• _Supplied data_:
# # #

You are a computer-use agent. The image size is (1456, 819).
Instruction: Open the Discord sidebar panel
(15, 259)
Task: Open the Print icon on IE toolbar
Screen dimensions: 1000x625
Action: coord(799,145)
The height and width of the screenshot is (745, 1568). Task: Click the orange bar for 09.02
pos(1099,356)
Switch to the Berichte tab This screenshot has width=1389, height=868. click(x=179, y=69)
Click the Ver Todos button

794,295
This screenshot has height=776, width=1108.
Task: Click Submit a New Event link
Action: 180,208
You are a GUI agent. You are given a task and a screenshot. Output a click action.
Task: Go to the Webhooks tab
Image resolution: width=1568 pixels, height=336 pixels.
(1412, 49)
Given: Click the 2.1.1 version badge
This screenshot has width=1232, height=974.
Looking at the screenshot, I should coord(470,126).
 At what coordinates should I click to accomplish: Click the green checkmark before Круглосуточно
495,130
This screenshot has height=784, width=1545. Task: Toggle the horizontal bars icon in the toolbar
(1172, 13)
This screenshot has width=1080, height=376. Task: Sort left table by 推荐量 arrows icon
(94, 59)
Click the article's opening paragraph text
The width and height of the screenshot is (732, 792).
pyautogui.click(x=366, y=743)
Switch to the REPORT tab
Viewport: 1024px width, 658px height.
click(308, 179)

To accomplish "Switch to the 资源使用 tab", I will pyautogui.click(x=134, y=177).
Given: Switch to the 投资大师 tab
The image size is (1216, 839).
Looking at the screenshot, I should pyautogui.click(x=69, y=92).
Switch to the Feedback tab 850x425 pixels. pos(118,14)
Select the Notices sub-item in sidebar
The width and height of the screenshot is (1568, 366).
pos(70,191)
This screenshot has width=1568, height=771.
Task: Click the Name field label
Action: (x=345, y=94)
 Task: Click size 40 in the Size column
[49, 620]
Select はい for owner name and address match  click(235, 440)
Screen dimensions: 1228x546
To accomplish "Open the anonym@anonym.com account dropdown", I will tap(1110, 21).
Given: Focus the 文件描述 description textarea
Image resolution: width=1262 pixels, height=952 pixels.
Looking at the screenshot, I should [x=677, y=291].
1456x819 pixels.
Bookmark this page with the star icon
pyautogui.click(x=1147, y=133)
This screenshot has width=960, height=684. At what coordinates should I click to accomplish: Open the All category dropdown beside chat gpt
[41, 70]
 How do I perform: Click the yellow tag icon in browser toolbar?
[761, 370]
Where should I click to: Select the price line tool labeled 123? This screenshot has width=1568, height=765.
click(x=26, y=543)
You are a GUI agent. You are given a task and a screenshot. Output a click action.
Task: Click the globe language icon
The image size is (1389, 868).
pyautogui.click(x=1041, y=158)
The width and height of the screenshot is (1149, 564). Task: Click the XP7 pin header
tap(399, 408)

# # #

• _Exercise requirements_:
Can you reproduce every item above word for word, with no changes?

• _Task result_:
You are a computer-use agent. The image size is (1456, 819).
Instruction: Open the Discord sidebar panel
(15, 259)
Task: Open the Print icon on IE toolbar
Screen dimensions: 1000x625
Action: coord(799,145)
The height and width of the screenshot is (745, 1568). Task: Click the orange bar for 09.02
pos(1099,356)
Switch to the Berichte tab This screenshot has width=1389, height=868. click(x=179, y=69)
Click the Ver Todos button

794,295
This screenshot has height=776, width=1108.
Task: Click Submit a New Event link
Action: 180,208
You are a GUI agent. You are given a task and a screenshot. Output a click action.
Task: Go to the Webhooks tab
Image resolution: width=1568 pixels, height=336 pixels.
(1412, 49)
Given: Click the 2.1.1 version badge
This screenshot has width=1232, height=974.
Looking at the screenshot, I should coord(470,126).
 At what coordinates should I click to accomplish: Click the green checkmark before Круглосуточно
495,130
This screenshot has height=784, width=1545. Task: Toggle the horizontal bars icon in the toolbar
(1172, 13)
This screenshot has width=1080, height=376. Task: Sort left table by 推荐量 arrows icon
(94, 59)
Click the article's opening paragraph text
The width and height of the screenshot is (732, 792).
pyautogui.click(x=366, y=743)
Switch to the REPORT tab
Viewport: 1024px width, 658px height.
click(308, 179)

To accomplish "Switch to the 资源使用 tab", I will pyautogui.click(x=134, y=177).
Given: Switch to the 投资大师 tab
The image size is (1216, 839).
Looking at the screenshot, I should pyautogui.click(x=69, y=92).
Switch to the Feedback tab 850x425 pixels. pos(118,14)
Select the Notices sub-item in sidebar
The width and height of the screenshot is (1568, 366).
pos(70,191)
This screenshot has width=1568, height=771.
Task: Click the Name field label
Action: (x=345, y=94)
 Task: Click size 40 in the Size column
[49, 620]
Select はい for owner name and address match  click(235, 440)
Screen dimensions: 1228x546
To accomplish "Open the anonym@anonym.com account dropdown", I will tap(1110, 21).
Given: Focus the 文件描述 description textarea
Image resolution: width=1262 pixels, height=952 pixels.
Looking at the screenshot, I should [x=677, y=291].
1456x819 pixels.
Bookmark this page with the star icon
pyautogui.click(x=1147, y=133)
This screenshot has width=960, height=684. At what coordinates should I click to accomplish: Open the All category dropdown beside chat gpt
[41, 70]
 How do I perform: Click the yellow tag icon in browser toolbar?
[761, 370]
Where should I click to: Select the price line tool labeled 123? This screenshot has width=1568, height=765.
click(x=26, y=543)
You are a GUI agent. You are given a task and a screenshot. Output a click action.
Task: Click the globe language icon
The image size is (1389, 868).
pyautogui.click(x=1041, y=158)
The width and height of the screenshot is (1149, 564). Task: Click the XP7 pin header
tap(399, 408)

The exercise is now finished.